▶ Your task:
Would you retype the whole listing exactly?

▶ Excerpted data:
---*---

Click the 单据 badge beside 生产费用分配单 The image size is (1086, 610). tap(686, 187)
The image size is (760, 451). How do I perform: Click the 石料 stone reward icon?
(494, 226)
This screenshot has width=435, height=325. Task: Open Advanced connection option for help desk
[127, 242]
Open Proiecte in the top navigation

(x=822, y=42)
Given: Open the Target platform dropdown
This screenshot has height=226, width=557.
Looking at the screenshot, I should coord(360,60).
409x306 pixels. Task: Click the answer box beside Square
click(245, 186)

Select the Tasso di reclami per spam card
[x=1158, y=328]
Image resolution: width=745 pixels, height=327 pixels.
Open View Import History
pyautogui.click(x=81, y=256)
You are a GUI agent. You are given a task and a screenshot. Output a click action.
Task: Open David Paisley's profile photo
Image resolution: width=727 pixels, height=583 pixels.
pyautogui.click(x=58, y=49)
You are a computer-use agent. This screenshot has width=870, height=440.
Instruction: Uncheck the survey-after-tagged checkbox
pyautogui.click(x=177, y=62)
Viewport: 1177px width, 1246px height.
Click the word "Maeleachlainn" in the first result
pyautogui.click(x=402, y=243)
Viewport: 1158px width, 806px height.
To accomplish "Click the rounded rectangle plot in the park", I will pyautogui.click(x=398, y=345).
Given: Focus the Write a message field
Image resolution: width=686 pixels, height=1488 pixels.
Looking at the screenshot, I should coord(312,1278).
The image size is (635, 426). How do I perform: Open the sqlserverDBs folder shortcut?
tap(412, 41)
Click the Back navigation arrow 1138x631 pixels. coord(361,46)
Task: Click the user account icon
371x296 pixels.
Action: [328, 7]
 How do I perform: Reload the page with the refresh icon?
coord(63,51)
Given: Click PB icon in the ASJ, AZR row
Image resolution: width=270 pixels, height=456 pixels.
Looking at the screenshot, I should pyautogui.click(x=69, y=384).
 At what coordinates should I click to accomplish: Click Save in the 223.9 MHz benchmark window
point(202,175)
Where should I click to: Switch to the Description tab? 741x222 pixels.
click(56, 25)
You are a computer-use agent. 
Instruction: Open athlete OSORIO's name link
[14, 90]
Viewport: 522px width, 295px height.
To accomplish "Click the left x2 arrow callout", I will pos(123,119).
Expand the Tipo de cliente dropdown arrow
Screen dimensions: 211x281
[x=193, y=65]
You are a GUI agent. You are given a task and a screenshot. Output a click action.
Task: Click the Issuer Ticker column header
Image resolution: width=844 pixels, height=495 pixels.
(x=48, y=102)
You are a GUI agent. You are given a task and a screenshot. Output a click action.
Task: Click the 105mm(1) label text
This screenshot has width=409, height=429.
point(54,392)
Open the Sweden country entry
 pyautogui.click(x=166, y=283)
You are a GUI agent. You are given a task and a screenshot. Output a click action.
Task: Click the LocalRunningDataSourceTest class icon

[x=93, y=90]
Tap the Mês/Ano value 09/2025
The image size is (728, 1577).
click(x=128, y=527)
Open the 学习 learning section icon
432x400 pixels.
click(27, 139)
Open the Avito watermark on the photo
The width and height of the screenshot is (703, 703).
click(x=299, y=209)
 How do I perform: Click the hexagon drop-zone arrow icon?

---*---

▶ Result of this task:
Click the 单据 badge beside 生产费用分配单 The image size is (1086, 610). tap(686, 187)
The image size is (760, 451). How do I perform: Click the 石料 stone reward icon?
(494, 226)
This screenshot has width=435, height=325. Task: Open Advanced connection option for help desk
[127, 242]
Open Proiecte in the top navigation

(x=822, y=42)
Given: Open the Target platform dropdown
This screenshot has height=226, width=557.
Looking at the screenshot, I should coord(360,60).
409x306 pixels. Task: Click the answer box beside Square
click(245, 186)

Select the Tasso di reclami per spam card
[x=1158, y=328]
Image resolution: width=745 pixels, height=327 pixels.
Open View Import History
pyautogui.click(x=81, y=256)
You are a GUI agent. You are given a task and a screenshot. Output a click action.
Task: Open David Paisley's profile photo
Image resolution: width=727 pixels, height=583 pixels.
pyautogui.click(x=58, y=49)
You are a computer-use agent. This screenshot has width=870, height=440.
Instruction: Uncheck the survey-after-tagged checkbox
pyautogui.click(x=177, y=62)
Viewport: 1177px width, 1246px height.
Click the word "Maeleachlainn" in the first result
pyautogui.click(x=402, y=243)
Viewport: 1158px width, 806px height.
To accomplish "Click the rounded rectangle plot in the park", I will pyautogui.click(x=398, y=345).
Given: Focus the Write a message field
Image resolution: width=686 pixels, height=1488 pixels.
Looking at the screenshot, I should coord(312,1278).
The image size is (635, 426). How do I perform: Open the sqlserverDBs folder shortcut?
tap(412, 41)
Click the Back navigation arrow 1138x631 pixels. coord(361,46)
Task: Click the user account icon
371x296 pixels.
Action: [328, 7]
 How do I perform: Reload the page with the refresh icon?
coord(63,51)
Given: Click PB icon in the ASJ, AZR row
Image resolution: width=270 pixels, height=456 pixels.
Looking at the screenshot, I should pyautogui.click(x=69, y=384).
 At what coordinates should I click to accomplish: Click Save in the 223.9 MHz benchmark window
point(202,175)
Where should I click to: Switch to the Description tab? 741x222 pixels.
click(56, 25)
You are a computer-use agent. 
Instruction: Open athlete OSORIO's name link
[14, 90]
Viewport: 522px width, 295px height.
To accomplish "Click the left x2 arrow callout", I will pos(123,119).
Expand the Tipo de cliente dropdown arrow
Screen dimensions: 211x281
[x=193, y=65]
You are a GUI agent. You are given a task and a screenshot. Output a click action.
Task: Click the Issuer Ticker column header
Image resolution: width=844 pixels, height=495 pixels.
(x=48, y=102)
You are a GUI agent. You are given a task and a screenshot. Output a click action.
Task: Click the 105mm(1) label text
This screenshot has width=409, height=429.
point(54,392)
Open the Sweden country entry
 pyautogui.click(x=166, y=283)
You are a GUI agent. You are given a task and a screenshot. Output a click action.
Task: Click the LocalRunningDataSourceTest class icon

[x=93, y=90]
Tap the Mês/Ano value 09/2025
The image size is (728, 1577).
click(x=128, y=527)
Open the 学习 learning section icon
432x400 pixels.
click(27, 139)
Open the Avito watermark on the photo
The width and height of the screenshot is (703, 703).
click(x=299, y=209)
 How do I perform: Click the hexagon drop-zone arrow icon?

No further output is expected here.